_TASK DETAILS_. Give the lines again exactly as they appear, beginning at the one with "You are a computer-use agent. Image" and ending at the last line of the records.

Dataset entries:
↓↓↓

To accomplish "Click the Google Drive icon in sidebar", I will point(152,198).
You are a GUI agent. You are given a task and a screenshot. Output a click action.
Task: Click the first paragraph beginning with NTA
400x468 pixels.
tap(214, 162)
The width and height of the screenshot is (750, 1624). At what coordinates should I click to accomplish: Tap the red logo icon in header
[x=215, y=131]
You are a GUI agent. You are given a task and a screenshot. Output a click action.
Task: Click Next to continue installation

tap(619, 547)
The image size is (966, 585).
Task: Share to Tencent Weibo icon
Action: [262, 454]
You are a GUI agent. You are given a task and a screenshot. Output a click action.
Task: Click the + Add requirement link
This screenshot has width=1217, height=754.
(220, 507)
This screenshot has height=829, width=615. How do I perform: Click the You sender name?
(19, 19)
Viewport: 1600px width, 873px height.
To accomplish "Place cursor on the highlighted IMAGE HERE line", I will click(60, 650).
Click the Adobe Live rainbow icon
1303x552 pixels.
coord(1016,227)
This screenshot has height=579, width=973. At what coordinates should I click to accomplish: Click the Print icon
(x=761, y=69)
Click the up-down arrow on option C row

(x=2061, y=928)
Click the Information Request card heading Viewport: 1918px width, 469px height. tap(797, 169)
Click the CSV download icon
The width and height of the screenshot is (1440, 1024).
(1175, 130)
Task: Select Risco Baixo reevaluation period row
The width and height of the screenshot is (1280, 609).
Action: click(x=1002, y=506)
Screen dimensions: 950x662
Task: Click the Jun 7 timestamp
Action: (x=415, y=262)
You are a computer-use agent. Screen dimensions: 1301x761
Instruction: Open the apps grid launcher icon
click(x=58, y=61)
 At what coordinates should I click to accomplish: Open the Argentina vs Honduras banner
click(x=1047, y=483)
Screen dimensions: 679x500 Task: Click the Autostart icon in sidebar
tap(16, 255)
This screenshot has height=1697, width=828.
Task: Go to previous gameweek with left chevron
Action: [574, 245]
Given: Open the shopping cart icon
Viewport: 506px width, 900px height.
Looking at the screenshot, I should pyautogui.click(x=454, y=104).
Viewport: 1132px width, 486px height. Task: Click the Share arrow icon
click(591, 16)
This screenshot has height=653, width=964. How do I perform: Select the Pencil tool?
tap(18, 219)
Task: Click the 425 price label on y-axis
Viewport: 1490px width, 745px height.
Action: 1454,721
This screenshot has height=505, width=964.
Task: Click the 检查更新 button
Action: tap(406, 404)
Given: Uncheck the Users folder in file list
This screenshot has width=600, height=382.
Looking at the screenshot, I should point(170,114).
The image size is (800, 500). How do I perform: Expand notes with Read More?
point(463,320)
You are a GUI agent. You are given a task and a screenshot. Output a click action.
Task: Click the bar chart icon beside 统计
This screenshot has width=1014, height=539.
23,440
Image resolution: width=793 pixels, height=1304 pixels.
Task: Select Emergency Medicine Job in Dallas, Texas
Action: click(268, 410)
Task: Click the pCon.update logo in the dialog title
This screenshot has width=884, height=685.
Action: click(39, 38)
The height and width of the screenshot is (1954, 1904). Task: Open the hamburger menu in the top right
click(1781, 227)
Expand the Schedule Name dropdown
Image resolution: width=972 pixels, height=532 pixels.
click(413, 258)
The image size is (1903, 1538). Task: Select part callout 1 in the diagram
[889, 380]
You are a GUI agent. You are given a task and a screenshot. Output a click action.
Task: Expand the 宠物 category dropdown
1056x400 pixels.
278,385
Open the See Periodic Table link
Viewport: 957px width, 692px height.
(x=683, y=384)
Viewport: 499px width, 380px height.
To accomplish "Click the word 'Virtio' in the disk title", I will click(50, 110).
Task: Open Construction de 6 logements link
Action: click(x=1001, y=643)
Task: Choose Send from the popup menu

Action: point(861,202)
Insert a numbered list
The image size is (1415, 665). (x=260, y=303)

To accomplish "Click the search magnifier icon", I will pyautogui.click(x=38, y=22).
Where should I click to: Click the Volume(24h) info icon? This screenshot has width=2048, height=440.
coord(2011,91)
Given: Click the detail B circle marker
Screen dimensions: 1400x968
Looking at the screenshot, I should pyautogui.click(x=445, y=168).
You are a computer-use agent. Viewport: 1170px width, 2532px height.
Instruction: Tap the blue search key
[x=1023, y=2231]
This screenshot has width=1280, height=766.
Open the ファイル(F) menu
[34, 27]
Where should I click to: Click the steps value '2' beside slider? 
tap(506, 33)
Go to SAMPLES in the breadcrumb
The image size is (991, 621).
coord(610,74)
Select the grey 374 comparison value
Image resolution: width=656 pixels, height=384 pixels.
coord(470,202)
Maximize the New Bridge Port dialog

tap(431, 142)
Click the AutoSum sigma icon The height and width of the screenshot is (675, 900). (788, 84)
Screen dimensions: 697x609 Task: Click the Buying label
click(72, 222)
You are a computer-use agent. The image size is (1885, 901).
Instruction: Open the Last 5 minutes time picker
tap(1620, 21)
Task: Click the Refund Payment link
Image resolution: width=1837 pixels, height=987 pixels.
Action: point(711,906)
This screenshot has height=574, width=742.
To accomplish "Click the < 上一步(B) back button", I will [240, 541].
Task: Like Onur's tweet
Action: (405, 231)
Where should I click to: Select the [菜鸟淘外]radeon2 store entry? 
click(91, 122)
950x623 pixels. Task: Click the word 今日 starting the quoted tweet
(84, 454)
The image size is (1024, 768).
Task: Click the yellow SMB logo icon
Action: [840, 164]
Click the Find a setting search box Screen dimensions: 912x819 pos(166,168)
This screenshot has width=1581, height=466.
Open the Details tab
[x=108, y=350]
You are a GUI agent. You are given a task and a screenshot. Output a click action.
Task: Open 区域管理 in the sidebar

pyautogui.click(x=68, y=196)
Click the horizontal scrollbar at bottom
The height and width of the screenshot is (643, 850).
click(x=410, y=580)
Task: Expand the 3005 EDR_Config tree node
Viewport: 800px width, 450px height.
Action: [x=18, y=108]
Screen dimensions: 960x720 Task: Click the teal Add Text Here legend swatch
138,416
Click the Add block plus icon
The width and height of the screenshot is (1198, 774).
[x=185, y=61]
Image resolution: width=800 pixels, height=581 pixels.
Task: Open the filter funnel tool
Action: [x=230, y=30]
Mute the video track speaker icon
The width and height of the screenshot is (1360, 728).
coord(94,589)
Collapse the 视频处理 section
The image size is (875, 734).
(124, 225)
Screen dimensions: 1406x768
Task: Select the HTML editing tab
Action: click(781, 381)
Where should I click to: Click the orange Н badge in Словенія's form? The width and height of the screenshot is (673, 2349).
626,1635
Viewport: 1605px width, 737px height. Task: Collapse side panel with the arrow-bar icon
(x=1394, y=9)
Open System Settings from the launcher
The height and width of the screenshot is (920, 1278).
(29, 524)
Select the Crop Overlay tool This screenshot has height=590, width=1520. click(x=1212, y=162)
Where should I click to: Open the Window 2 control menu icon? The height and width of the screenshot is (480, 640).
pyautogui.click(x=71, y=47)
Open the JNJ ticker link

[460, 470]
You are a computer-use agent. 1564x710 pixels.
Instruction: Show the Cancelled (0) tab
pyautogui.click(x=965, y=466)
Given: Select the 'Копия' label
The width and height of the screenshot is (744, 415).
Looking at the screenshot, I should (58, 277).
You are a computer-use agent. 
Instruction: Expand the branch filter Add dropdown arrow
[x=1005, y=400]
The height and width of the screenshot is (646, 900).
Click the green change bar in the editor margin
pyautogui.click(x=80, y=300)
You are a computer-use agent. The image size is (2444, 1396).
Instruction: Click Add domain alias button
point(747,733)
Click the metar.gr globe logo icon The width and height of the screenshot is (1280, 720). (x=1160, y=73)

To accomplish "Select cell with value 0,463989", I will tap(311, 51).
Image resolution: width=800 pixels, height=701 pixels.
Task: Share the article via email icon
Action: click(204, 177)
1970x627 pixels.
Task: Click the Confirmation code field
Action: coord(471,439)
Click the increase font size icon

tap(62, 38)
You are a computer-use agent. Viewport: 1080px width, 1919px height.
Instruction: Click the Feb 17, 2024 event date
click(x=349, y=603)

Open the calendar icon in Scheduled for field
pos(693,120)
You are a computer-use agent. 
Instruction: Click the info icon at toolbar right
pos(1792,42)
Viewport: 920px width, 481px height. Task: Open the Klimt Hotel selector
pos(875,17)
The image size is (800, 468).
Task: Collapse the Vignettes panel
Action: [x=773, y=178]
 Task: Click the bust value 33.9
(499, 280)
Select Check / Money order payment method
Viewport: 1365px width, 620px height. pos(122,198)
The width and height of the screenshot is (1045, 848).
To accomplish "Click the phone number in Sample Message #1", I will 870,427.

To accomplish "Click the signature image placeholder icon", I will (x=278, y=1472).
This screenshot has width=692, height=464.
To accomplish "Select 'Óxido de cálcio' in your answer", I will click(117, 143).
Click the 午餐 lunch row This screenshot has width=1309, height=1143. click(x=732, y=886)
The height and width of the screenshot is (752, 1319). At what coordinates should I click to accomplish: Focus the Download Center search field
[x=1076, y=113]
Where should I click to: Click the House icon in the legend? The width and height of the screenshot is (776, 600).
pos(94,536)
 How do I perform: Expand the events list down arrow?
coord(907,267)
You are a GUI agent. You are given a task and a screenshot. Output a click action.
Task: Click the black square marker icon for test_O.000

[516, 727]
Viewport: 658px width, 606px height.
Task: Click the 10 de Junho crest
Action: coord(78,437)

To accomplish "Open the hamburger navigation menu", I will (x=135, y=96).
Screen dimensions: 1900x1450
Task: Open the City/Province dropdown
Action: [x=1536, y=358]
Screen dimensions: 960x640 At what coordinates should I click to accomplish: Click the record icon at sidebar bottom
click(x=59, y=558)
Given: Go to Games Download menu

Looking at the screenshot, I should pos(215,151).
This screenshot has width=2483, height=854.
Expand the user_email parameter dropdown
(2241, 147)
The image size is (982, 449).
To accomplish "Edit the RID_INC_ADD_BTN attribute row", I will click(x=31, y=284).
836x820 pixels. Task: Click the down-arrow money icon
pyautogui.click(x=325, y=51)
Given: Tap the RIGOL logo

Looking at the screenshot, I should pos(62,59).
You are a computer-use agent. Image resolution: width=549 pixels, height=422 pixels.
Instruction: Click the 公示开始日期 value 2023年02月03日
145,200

↑↑↑

_ANSWER SECTION_.
You are a computer-use agent. Image resolution: width=549 pixels, height=422 pixels.
Instruction: Click the 公示开始日期 value 2023年02月03日
145,200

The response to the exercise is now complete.